The answer must consist solely of the lines from the one containing "This screenshot has width=775, height=582." through the last line of the records, set down exactly and without any pictures.

=== Begin Enclosure ===

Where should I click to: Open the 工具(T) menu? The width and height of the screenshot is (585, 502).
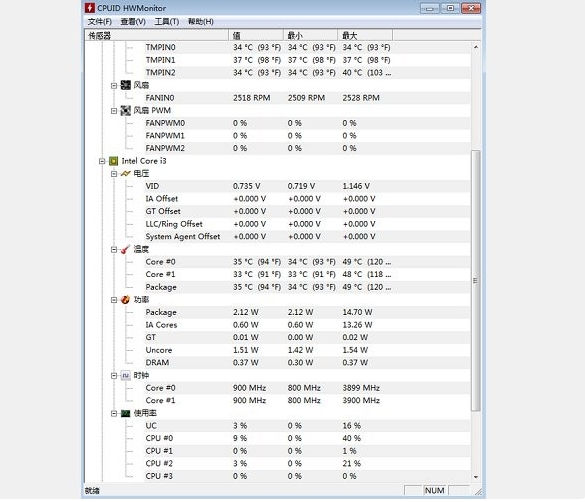167,22
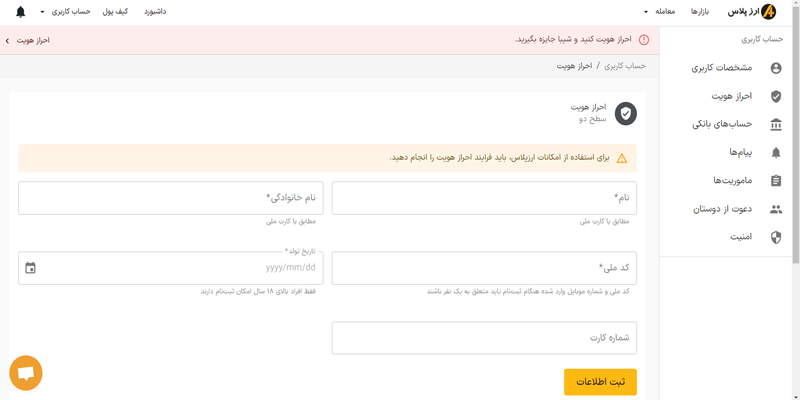Open the orange chat support bubble
800x400 pixels.
click(x=26, y=373)
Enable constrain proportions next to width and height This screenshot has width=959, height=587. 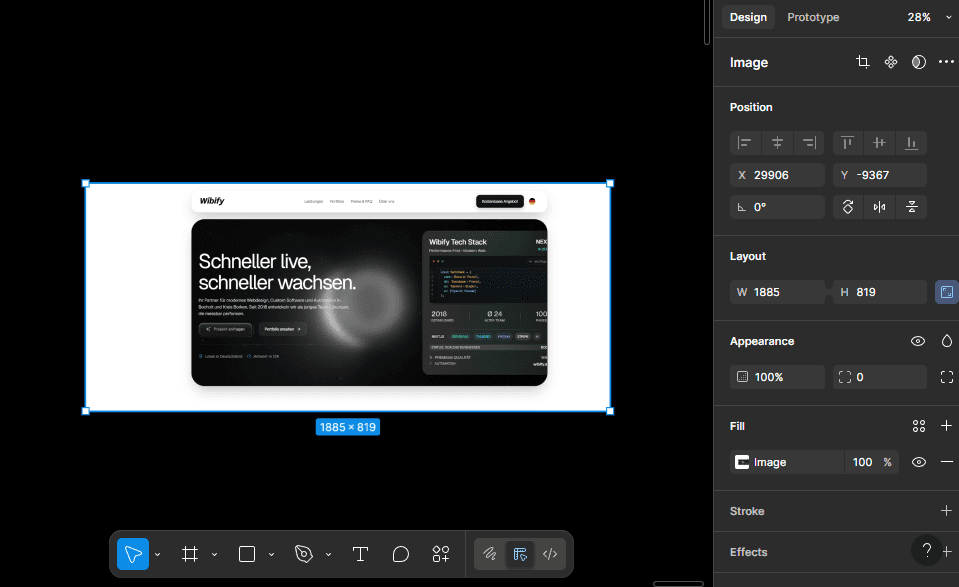(945, 291)
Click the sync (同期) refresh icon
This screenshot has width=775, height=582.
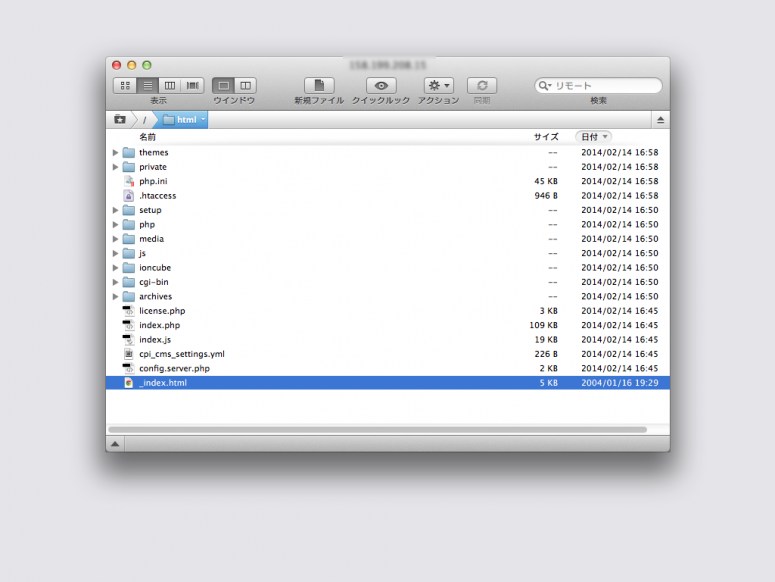tap(482, 86)
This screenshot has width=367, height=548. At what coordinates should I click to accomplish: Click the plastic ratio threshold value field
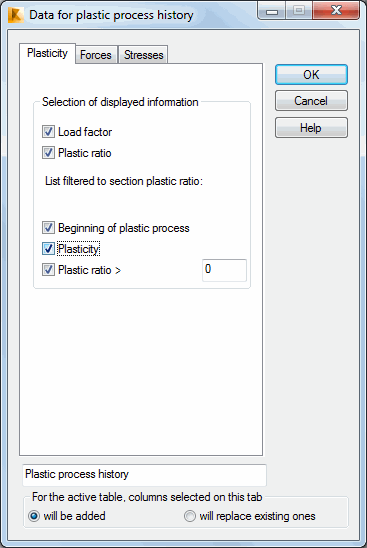click(x=224, y=270)
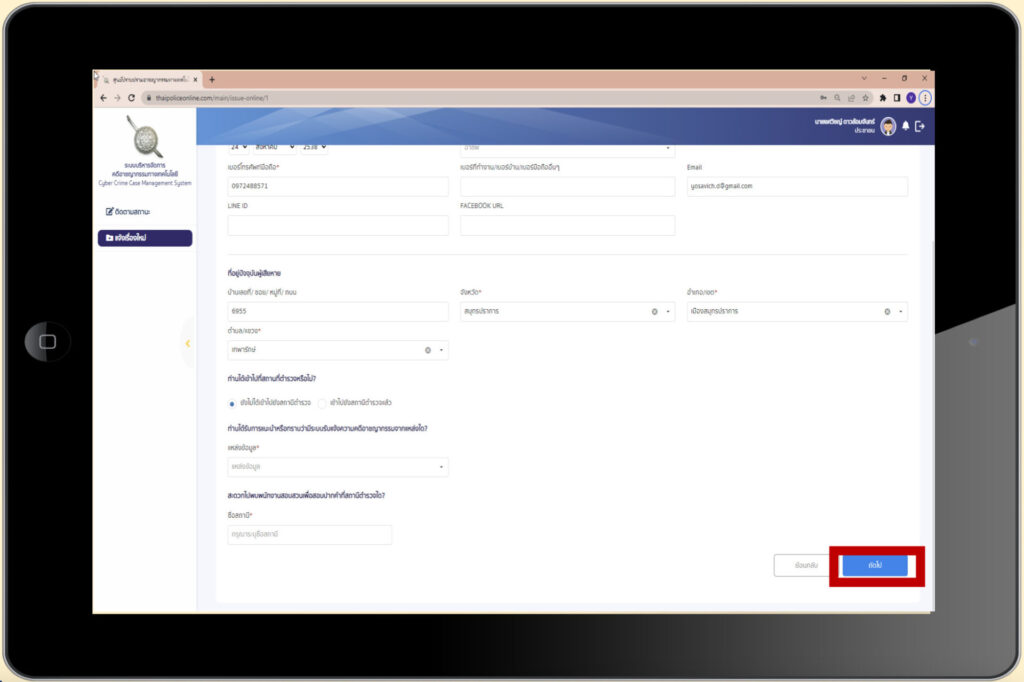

=== End Enclosure ===

(OUTPUT OF THE EXERCISE):
This screenshot has width=775, height=582.
tap(482, 86)
This screenshot has width=367, height=548. At what coordinates should I click to accomplish: Click the plastic ratio threshold value field
click(x=224, y=270)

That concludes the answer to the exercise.